List every aromatic hydrocarbon that the hydrocarbon degradation text below names as part of the compiled enzyme database.

• Document extract:
┌────────
The capacity of microbial isolates to metabolically degrade oil HCs have been frequently studied [8,9,10,11]. However, our knowledge has been mainly limited to cultivated microorganisms until recently. The present study provides a systemic and genome-resolved view of hydrocarbon degradation potential in the growing database of archaeal and bacterial genomes. To provide this extensive view, we compiled a database of enzymes involved in the aerobic degradation pathway of aliphatic (short-chain and long-chain n-alkanes) and aromatic HCs (toluene, phenol, xylene, benzene, biphenyl, and naphthalene). We then explored the distribution of these enzymes in 24,692 publicly available archaeal (n = 1246) and bacterial (n = 23,446) genomes via AnnoTree [12] and manually confirmed all annotations. We focused on the microbial genomes containing enzymes for complete/near complete degradation of specific HCs and suggested that lineages with the great genetic potential to degrade a broad range of HC compounds can be exploited for bioremediation purposes. We also reconstructed the phylogenetic relationships of the recovered key HC degradation enzymes to investigate their evolution and explore the potential role of horizontal gene transfer. Several microorganisms contain multiple copies of key HC degrading genes across their genome. We thus explored whether these copies are likely to have been acquired through HGT or if they are likely to be paralogs.

Having a genome-resolved view, we also surveyed these genomes with regard to their ecological strategies by leverging information on their GC content and genome size to see whether all genomes containing key genes for HC degradation adopt similar growth strategy in term of canonical r and K strategists.

Results and discussion

HC degradation across domain bacteria

alkB/M and almA/ladA genes are alkane mono-oxygenases that initiate the degradation of short (C5–C15) and long-chain alkanes (> C15), respectively. The alkB/M is rubredoxin-dependent, while almA and ladA are flavin-dependent mono-oxygenases.
└────────
• Entries shown:
┌────────
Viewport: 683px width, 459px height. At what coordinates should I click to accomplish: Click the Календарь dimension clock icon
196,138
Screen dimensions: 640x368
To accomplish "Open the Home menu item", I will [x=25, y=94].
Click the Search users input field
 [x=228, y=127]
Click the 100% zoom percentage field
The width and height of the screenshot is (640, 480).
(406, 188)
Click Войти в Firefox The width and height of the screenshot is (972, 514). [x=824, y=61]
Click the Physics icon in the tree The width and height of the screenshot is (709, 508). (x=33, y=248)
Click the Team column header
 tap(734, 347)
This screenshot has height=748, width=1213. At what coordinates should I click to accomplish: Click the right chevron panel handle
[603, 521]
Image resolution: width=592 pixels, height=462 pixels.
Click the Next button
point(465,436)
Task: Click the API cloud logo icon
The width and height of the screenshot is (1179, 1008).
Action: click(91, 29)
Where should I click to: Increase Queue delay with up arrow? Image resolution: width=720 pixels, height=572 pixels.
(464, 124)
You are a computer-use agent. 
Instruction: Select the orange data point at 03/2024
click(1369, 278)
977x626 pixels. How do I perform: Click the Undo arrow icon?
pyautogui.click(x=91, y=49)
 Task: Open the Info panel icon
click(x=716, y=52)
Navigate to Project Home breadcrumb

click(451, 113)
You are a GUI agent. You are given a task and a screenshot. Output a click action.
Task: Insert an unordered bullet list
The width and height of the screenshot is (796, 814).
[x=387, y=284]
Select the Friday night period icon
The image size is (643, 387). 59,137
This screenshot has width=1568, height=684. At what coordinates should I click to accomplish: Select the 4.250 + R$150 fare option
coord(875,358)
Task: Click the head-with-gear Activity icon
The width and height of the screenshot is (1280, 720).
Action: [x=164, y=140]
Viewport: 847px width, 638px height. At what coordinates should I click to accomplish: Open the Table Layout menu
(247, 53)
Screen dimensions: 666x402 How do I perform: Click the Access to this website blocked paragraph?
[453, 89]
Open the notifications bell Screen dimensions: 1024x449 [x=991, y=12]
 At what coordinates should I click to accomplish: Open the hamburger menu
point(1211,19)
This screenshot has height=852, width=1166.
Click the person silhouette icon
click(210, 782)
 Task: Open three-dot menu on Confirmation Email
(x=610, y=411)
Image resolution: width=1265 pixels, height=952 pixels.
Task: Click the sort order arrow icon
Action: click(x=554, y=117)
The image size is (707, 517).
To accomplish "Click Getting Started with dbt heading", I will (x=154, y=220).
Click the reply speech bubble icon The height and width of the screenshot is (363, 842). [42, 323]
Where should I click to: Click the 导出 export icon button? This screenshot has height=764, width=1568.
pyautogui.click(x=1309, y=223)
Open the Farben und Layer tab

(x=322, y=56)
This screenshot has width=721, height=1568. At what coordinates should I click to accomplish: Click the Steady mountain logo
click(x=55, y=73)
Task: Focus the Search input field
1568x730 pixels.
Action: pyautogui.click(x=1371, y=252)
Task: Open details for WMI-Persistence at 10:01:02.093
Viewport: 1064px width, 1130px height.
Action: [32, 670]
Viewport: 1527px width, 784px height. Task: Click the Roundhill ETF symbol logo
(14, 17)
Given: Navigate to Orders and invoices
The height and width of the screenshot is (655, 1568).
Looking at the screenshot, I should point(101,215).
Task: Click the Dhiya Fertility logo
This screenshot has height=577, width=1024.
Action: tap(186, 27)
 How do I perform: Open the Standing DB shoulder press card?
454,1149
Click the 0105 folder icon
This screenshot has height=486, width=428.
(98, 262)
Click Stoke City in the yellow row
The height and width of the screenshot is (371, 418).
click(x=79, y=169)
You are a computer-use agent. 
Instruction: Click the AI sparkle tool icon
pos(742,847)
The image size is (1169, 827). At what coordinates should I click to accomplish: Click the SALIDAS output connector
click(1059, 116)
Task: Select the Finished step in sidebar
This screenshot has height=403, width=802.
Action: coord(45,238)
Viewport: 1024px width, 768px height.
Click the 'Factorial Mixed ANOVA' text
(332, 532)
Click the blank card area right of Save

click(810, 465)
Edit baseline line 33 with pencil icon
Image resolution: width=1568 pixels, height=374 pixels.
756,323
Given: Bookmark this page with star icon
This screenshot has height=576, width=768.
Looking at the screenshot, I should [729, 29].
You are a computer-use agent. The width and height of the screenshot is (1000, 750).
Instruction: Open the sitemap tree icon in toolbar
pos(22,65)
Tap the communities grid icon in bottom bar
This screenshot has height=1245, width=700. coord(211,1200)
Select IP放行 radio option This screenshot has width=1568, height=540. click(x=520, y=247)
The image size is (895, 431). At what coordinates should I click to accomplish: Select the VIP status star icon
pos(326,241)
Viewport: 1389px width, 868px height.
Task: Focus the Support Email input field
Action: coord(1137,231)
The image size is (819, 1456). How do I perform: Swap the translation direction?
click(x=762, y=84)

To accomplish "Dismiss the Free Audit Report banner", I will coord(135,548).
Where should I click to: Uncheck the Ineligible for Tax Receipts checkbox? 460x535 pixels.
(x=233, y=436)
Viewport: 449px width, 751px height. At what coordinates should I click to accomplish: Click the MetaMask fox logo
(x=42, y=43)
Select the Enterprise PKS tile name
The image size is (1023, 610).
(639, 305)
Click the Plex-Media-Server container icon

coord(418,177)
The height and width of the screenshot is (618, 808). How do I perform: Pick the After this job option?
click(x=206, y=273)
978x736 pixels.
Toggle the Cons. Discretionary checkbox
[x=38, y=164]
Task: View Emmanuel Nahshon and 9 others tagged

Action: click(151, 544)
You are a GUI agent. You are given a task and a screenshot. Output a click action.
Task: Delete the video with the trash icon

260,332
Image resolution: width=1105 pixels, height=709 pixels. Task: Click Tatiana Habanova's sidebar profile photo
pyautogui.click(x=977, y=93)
└────────
• Task answer:
toluene, phenol, xylene, benzene, biphenyl, naphthalene